*PROMPT*
Copy each line of the data that has "This" in it.

*DATA*
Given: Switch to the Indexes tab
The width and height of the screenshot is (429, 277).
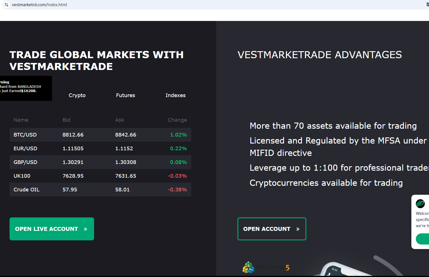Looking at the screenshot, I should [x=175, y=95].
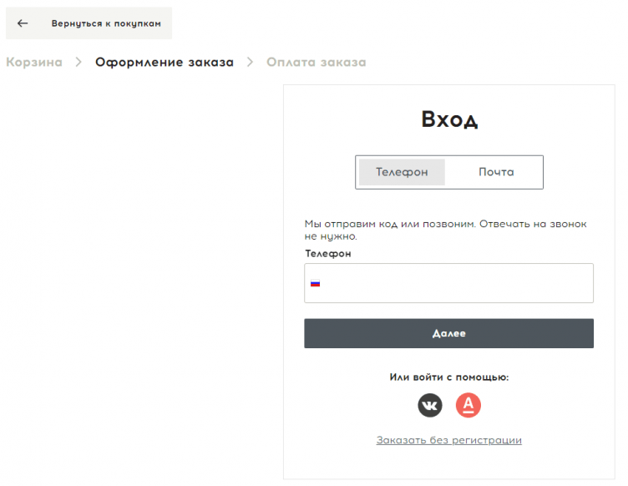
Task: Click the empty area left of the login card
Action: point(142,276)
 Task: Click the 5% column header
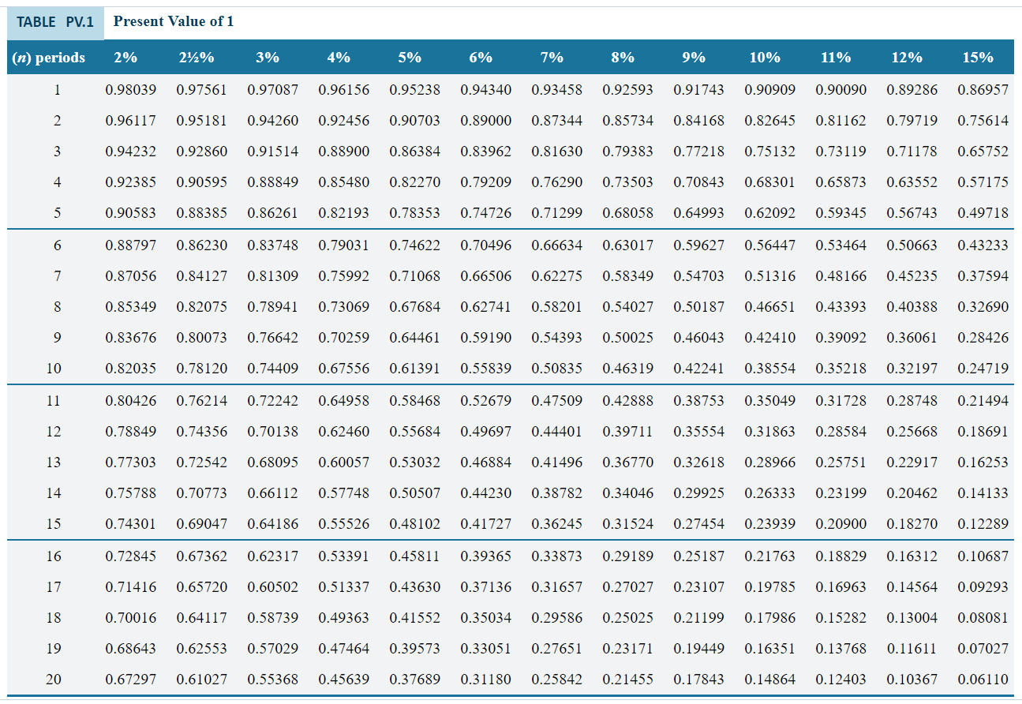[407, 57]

--

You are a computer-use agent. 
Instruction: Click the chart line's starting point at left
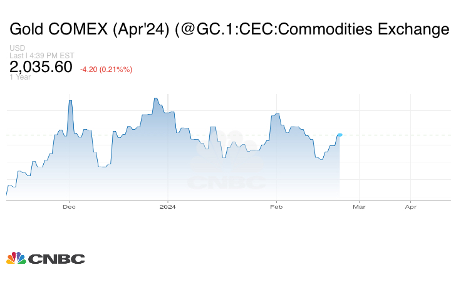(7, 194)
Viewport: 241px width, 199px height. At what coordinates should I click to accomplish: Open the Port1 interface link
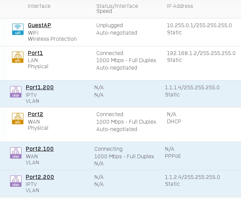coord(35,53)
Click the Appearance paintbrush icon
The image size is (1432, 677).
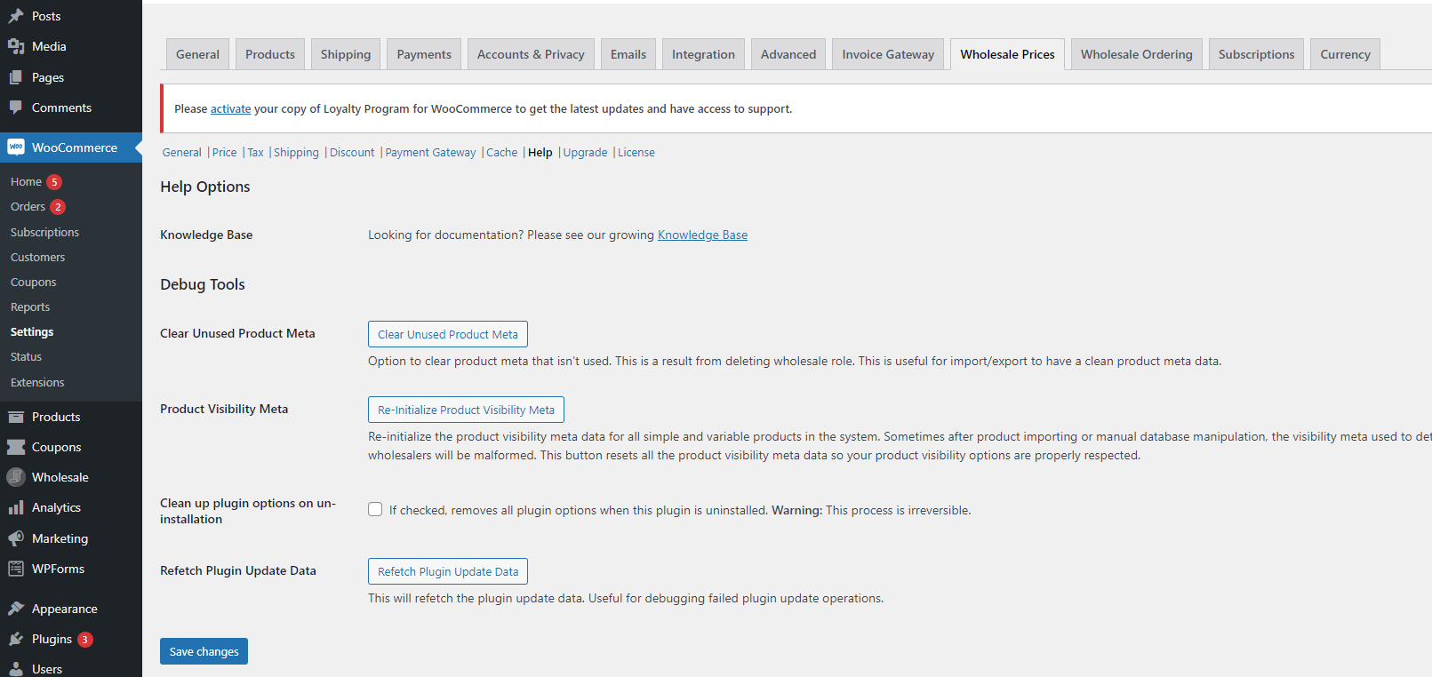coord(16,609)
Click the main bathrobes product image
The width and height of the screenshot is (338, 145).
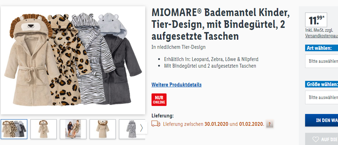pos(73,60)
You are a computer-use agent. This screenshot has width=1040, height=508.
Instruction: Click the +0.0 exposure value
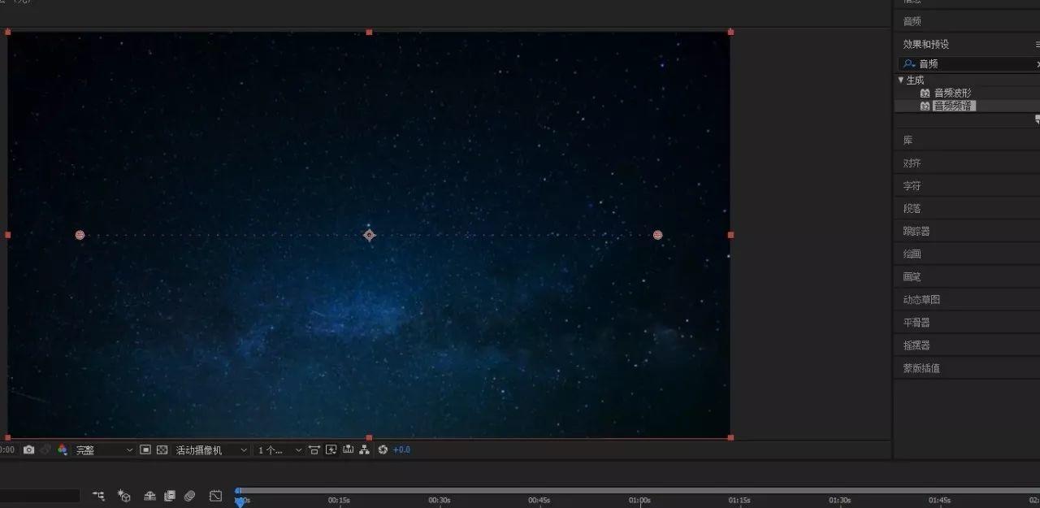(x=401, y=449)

...

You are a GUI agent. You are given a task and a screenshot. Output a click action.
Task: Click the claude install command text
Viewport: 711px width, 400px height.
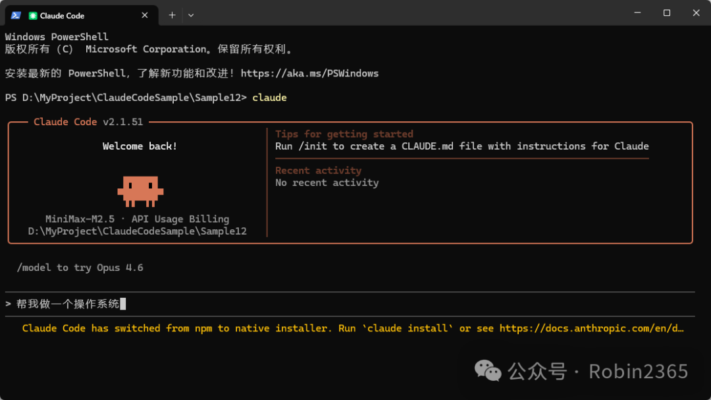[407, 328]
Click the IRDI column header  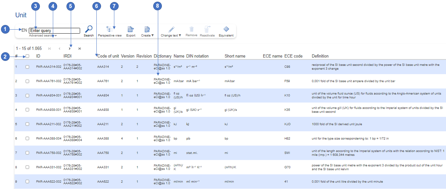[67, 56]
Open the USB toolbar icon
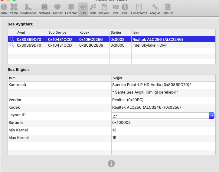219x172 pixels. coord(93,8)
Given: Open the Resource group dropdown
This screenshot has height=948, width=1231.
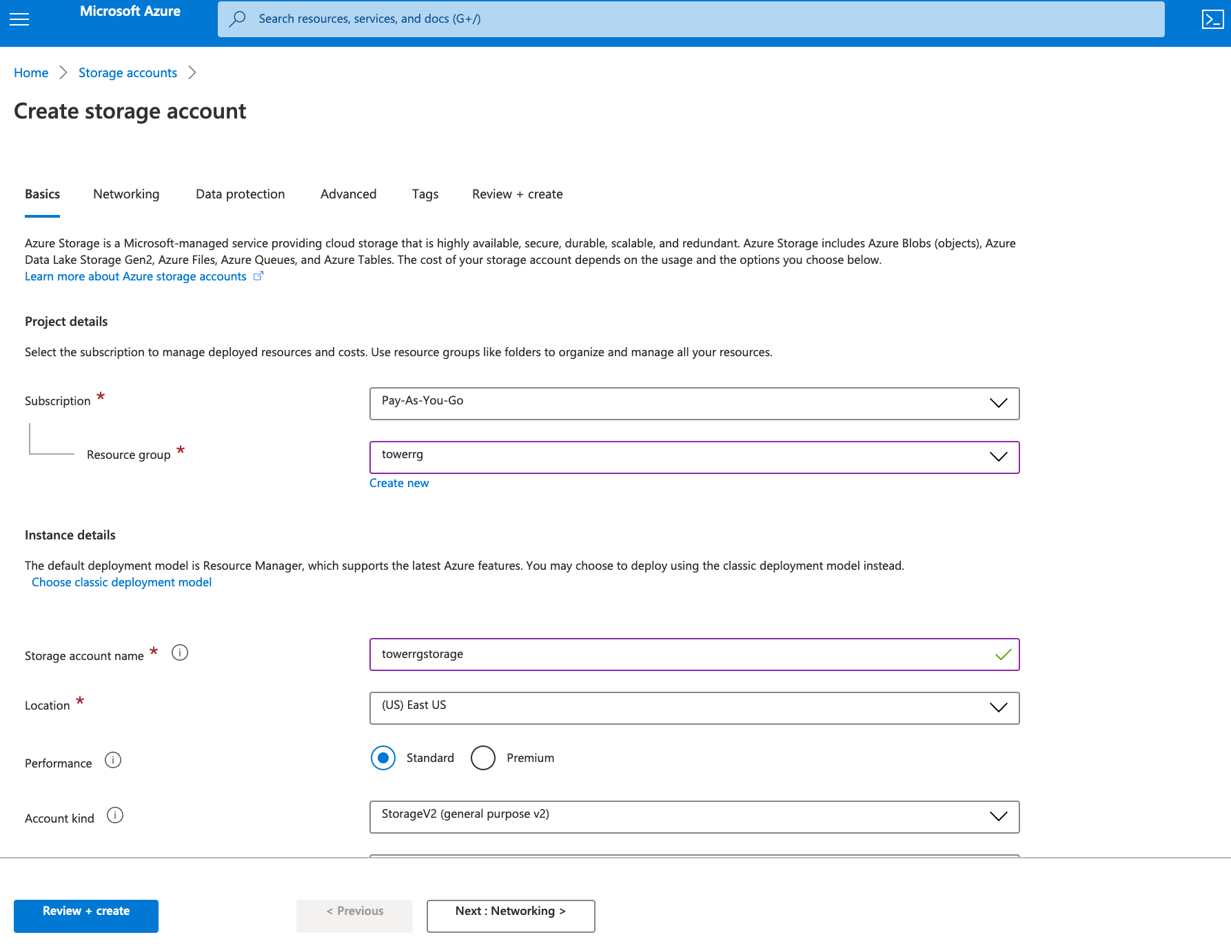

*SOLVED PROBLEM*
You are a computer-use agent. This screenshot has width=1040, height=508.
This screenshot has height=948, width=1231.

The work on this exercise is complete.